Tips for Making Human-Centered Museums

by Joel Sanders, FAIA, JSA/MIXdesign (a resource from the March 18 webinar, "Making Inclusive Museums Now")

  • Overlapping Needs: Unlike most accessibility standards in the USA that tend to focus on people with physical disabilities alone, it is vital to consider the needs of a broader spectrum of the population based on the conviction that human experience is constituted by a variety of overlapping factors. For this reason, we consider the relationship between disability neurodiversity, gender.
  • Beyond Code Compliance: We advocate for an alternative to the approach that is characteristic of most accessibility standards which tend to provide separate accommodations, like accessible entrances and ramps, that isolate and as a consequence stigmatize people who are different than the norm. Instead, our objective is to create spaces that allow the maximum number of people—individuals, friends, families, and caregivers—to share the public spaces that shape our daily lives while also providing options for people who have unique functional, religious, or privacy needs.

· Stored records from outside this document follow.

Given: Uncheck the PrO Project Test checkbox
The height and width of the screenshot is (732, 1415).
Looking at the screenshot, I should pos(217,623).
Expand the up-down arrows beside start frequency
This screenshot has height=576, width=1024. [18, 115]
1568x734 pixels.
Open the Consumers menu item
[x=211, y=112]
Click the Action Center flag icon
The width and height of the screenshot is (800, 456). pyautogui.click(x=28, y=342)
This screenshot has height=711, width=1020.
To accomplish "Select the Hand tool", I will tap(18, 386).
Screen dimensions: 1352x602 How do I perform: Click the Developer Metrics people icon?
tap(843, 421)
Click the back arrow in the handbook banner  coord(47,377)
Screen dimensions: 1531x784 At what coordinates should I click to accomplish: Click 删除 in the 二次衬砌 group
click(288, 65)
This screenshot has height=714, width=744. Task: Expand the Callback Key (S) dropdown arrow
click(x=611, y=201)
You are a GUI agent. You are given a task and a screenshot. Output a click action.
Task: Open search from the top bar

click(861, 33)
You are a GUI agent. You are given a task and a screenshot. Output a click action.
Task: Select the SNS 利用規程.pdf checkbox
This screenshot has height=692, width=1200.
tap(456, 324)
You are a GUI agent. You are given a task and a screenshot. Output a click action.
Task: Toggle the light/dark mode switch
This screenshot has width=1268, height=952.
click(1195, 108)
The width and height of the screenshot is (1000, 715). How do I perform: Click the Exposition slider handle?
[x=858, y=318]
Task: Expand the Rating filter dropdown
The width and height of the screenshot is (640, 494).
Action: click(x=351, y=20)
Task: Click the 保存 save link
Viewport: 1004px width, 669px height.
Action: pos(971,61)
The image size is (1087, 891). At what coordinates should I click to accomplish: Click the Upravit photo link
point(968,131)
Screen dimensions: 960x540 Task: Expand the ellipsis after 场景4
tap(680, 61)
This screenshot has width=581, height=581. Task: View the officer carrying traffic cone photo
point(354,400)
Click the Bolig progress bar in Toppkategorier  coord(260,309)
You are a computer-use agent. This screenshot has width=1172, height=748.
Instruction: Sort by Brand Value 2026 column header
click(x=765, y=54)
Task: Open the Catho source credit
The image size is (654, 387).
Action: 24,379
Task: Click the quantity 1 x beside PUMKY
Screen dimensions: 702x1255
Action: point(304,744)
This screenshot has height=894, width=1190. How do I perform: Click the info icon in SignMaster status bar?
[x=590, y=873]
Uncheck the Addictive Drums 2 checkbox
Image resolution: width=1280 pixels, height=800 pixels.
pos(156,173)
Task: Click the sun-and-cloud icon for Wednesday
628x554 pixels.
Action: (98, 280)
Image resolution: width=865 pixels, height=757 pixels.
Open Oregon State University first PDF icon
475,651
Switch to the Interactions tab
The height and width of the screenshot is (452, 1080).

  • Designing from the Margins: Human centered design promises to be a catalyst for creativity, so long as we make sure to invite the diverse users who have historically been excluded to the table and allow them to share their unique perspectives. People with different physical, sensory, and social abilities as well as people from different racial, ethnic, and religious communities who engage with the built environment using different faculties, senses, and customs  provide valuable insights that spark design innovation, lessons that will allow us to reimagine museums as immersive, multisensory environments places that welcome each one of us, no matter our identities or embodiments, to encounter works of art using multiple sense perceptions: sight, sound, and even touch.